• _TASK DETAILS_
Return the entries verbatim and drop every picture.

Dataset entries
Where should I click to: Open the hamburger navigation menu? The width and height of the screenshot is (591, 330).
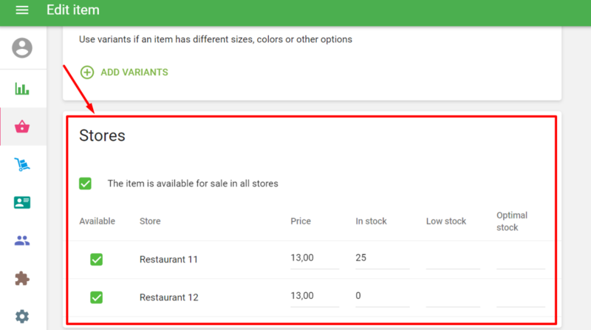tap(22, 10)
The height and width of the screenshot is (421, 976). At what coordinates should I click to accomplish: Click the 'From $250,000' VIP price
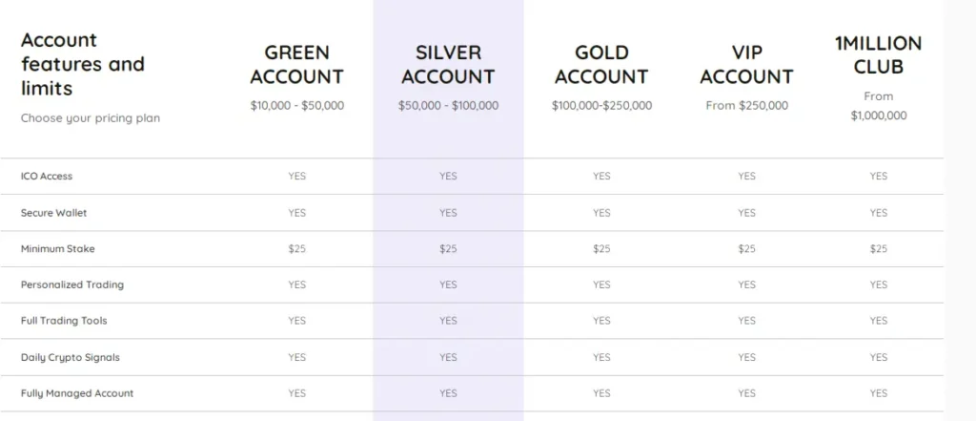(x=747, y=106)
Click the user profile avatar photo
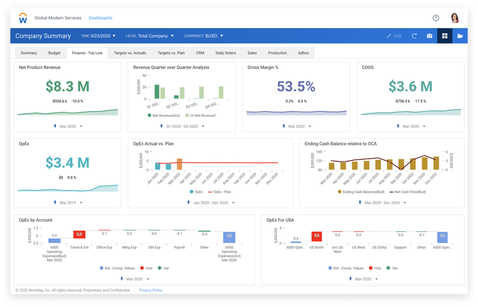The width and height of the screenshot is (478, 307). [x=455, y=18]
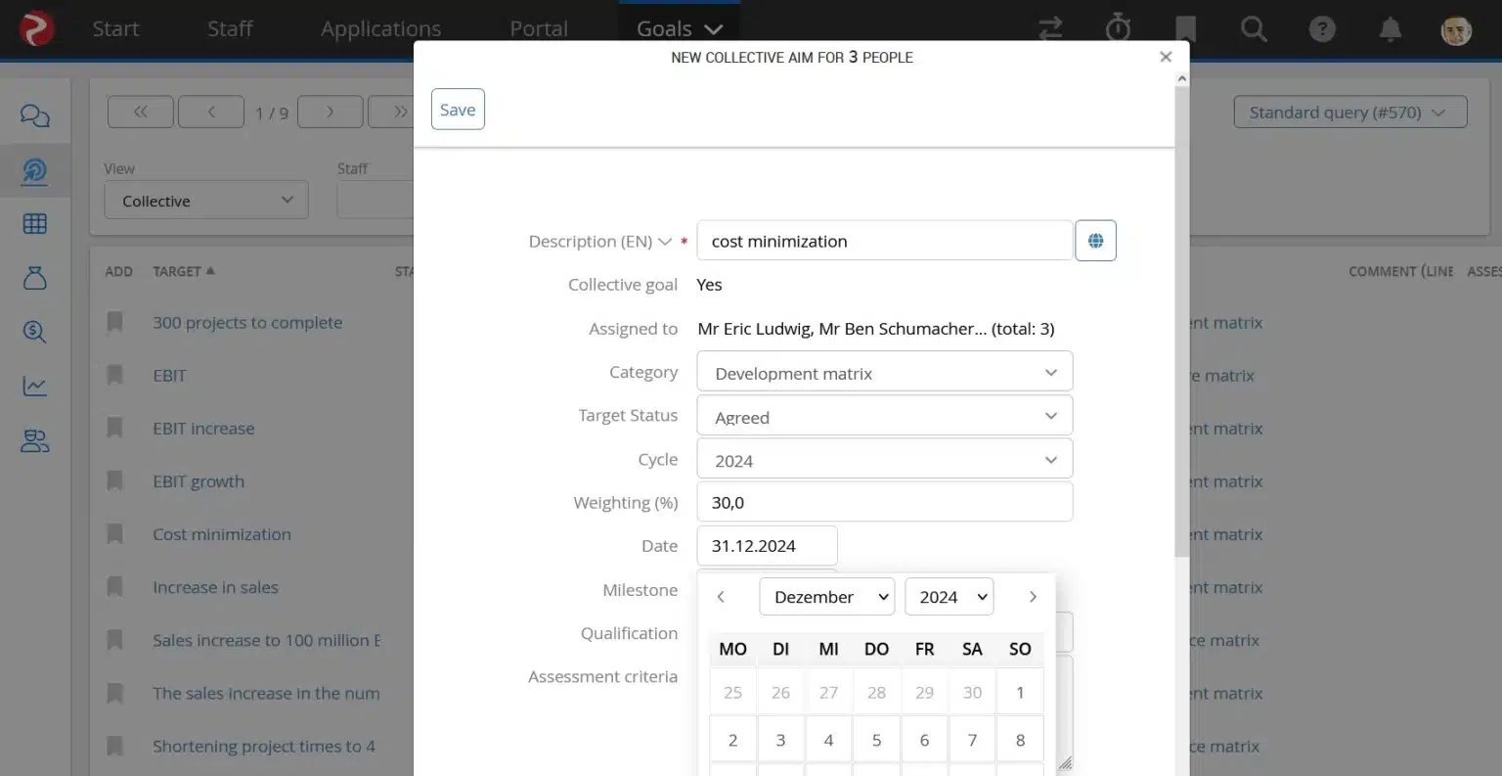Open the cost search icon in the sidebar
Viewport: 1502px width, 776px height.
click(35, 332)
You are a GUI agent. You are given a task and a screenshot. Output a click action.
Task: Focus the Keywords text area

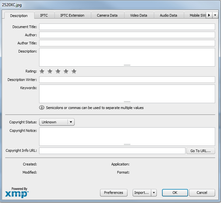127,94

• _ANSWER BELOW_
Where should I click to: Open the hamburger navigation menu? The width and height of the screenshot is (591, 330).
tap(22, 10)
The height and width of the screenshot is (421, 976). At what coordinates should I click to accomplish: Click the 'From $250,000' VIP price
(x=747, y=106)
Click the user profile avatar photo
The width and height of the screenshot is (478, 307). [x=455, y=18]
Open the cost search icon in the sidebar
Viewport: 1502px width, 776px height.
click(35, 332)
You are a GUI agent. You are given a task and a screenshot. Output a click action.
Task: Focus the Keywords text area

127,94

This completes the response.